April 19, 2017 at 10:26 pm #71578
Jay Q. Nichols
April 20, 2017 at 4:28 am #71580
Everyone makes mistakes, whether serious or not. I hope everything works out ok in the end. I suppose your manager being in no urgency to speak to you is a bit of a relief! 🙂
Personally the whole topic confuses me as a nurse working over in England. I assume elsewhere it’s common practice to put fluids up with bloods?
Basically we only use certain medications before the infusion- ie your fresh frozen plasma, platelets, furosemide (to prevent overloading patients) etc.
Very rarely we have bloods and fluids running at the same time as fluids dilute the blood down when the unit is finished. Our policy is to take bloods and if the HB is still low, then put up the second unit of blood and repeat HB half an hour/ an hour following that unit.
Take it as a learning curve. It’s all part of the experience of being a nurse. It happens. Just move on and carry on in your profession. 🙂
April 20, 2017 at 8:28 am #71581
This is why all parenteral solutions are double checked at the bedside
April 20, 2017 at 3:27 pm #71583
It is possible she could loose her job, but I hope she doesn’t. However you can kill someone if they have a reaction to the blood and it is your fault. Where I have worked we check so many things involving the blood to the point that are heads spin afterward. No one is perfect I agree but as a nurse you must understand the seriousness of the mistakes you make. Some can be swept under the carpet and some can’t. The NS is used to prime the the tubing and should be clamped off while the blood is running.

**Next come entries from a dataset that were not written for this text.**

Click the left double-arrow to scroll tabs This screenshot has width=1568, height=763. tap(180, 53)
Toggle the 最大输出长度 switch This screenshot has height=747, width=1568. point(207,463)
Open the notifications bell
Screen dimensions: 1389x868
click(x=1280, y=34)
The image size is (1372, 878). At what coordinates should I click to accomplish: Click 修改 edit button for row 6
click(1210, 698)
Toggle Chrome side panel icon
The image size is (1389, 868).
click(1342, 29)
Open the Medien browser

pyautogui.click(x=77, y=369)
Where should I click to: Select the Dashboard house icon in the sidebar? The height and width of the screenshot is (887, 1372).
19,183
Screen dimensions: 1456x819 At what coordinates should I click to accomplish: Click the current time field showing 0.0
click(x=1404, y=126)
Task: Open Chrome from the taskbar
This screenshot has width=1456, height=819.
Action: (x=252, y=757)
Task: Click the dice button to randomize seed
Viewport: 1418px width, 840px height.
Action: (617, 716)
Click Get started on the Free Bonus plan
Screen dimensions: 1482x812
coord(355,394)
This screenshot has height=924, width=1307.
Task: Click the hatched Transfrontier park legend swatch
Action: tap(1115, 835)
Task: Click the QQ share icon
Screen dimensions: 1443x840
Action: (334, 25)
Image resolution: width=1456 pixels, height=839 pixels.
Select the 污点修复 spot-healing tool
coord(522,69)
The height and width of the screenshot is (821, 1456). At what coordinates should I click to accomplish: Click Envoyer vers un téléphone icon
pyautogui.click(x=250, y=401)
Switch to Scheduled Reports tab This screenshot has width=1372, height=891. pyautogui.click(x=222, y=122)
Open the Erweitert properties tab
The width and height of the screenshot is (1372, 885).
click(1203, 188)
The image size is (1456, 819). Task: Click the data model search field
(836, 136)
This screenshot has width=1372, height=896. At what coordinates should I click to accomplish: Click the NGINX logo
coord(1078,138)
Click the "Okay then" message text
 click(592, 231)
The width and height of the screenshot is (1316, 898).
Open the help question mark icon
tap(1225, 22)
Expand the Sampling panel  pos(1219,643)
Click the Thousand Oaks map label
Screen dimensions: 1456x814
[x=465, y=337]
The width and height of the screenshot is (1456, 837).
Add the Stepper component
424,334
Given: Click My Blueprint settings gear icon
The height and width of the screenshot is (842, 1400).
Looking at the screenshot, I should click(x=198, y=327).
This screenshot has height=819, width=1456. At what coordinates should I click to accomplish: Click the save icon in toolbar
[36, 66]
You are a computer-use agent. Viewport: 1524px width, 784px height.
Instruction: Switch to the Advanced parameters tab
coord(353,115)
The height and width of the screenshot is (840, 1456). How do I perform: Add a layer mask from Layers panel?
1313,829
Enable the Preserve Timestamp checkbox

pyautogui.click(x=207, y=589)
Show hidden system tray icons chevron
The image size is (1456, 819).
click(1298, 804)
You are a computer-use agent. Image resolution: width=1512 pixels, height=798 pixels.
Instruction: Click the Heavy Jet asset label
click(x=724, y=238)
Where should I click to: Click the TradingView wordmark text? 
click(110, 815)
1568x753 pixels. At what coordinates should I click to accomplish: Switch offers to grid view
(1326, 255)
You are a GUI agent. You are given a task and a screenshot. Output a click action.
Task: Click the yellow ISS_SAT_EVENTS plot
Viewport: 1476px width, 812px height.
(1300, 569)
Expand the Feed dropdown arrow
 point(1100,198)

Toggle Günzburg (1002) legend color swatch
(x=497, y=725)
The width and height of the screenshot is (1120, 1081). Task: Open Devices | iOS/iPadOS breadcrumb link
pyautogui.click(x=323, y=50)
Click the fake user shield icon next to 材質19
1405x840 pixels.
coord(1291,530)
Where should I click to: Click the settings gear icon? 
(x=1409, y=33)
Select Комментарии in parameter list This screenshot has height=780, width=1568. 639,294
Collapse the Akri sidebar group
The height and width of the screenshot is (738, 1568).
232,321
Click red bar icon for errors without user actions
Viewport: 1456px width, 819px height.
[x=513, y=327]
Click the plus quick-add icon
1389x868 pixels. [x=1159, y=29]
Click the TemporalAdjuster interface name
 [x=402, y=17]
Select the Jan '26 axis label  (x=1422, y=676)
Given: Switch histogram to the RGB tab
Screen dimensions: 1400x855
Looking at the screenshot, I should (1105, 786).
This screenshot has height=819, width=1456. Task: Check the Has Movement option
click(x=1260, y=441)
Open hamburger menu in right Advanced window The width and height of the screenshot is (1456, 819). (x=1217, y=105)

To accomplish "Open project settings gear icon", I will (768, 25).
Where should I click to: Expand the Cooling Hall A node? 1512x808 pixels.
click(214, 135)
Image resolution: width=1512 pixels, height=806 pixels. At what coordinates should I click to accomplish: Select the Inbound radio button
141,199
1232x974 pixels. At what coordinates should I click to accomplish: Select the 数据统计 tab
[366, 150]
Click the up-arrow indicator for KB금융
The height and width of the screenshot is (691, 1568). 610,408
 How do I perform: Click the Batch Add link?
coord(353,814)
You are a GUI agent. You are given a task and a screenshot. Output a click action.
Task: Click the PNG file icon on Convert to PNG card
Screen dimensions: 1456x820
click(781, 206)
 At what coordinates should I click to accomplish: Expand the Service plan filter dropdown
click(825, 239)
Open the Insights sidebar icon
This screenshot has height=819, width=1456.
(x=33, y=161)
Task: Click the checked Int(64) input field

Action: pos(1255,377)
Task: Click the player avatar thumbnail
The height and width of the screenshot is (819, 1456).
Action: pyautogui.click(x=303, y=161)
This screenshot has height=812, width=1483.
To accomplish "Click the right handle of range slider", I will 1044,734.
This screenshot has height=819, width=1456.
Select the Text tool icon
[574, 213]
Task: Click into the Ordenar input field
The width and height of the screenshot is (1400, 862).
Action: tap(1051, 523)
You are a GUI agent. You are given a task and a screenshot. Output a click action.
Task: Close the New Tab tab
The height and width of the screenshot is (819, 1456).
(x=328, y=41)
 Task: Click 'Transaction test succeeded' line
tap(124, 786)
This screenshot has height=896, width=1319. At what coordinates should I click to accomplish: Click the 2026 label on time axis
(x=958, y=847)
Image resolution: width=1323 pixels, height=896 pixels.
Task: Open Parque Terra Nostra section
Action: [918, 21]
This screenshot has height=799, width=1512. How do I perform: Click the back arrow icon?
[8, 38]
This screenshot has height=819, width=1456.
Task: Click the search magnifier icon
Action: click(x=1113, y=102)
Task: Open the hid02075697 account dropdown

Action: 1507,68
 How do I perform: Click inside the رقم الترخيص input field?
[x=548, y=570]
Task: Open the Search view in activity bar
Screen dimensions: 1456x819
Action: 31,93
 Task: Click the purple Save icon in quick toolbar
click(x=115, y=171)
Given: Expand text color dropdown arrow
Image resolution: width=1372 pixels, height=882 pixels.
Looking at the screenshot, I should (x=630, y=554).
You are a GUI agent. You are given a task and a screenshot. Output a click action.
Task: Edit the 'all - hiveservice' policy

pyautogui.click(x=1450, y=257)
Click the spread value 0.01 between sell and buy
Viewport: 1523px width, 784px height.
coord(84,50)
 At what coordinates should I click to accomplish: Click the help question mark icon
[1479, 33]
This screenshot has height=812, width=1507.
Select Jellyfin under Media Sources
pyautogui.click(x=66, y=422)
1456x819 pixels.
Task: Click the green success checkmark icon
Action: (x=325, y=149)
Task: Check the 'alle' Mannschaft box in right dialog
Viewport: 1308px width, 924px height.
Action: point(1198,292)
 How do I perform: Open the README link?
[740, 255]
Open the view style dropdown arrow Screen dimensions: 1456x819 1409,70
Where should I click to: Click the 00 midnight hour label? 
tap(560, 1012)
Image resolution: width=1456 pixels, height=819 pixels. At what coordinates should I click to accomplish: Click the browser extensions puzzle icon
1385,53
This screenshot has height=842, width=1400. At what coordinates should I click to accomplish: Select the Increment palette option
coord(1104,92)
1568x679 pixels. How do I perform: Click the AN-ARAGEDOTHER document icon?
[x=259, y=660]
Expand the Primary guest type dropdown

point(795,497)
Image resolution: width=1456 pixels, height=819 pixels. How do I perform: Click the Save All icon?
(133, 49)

April 20, 2017 at 10:26 pm #71585
Jennifer Wood Baima
April 26, 2017 at 2:35 pm #71672
Gosh this is really scary. I really hope this works out for you and you don’t face disciplinary action by the hospital where you work, or the board of nursing. If anything, take it as a learning experience and don’t do it again. I suppose that goes without saying though!
May 1, 2017 at 2:26 pm #71717
When I hang blood the fluid doesn’t mix with the blood. Unless you use the fluid to prime the tubing. In that case the reaction would happen in the first 15 minutes which usually you are required to stay with the patient. Hope they just decided to educate you.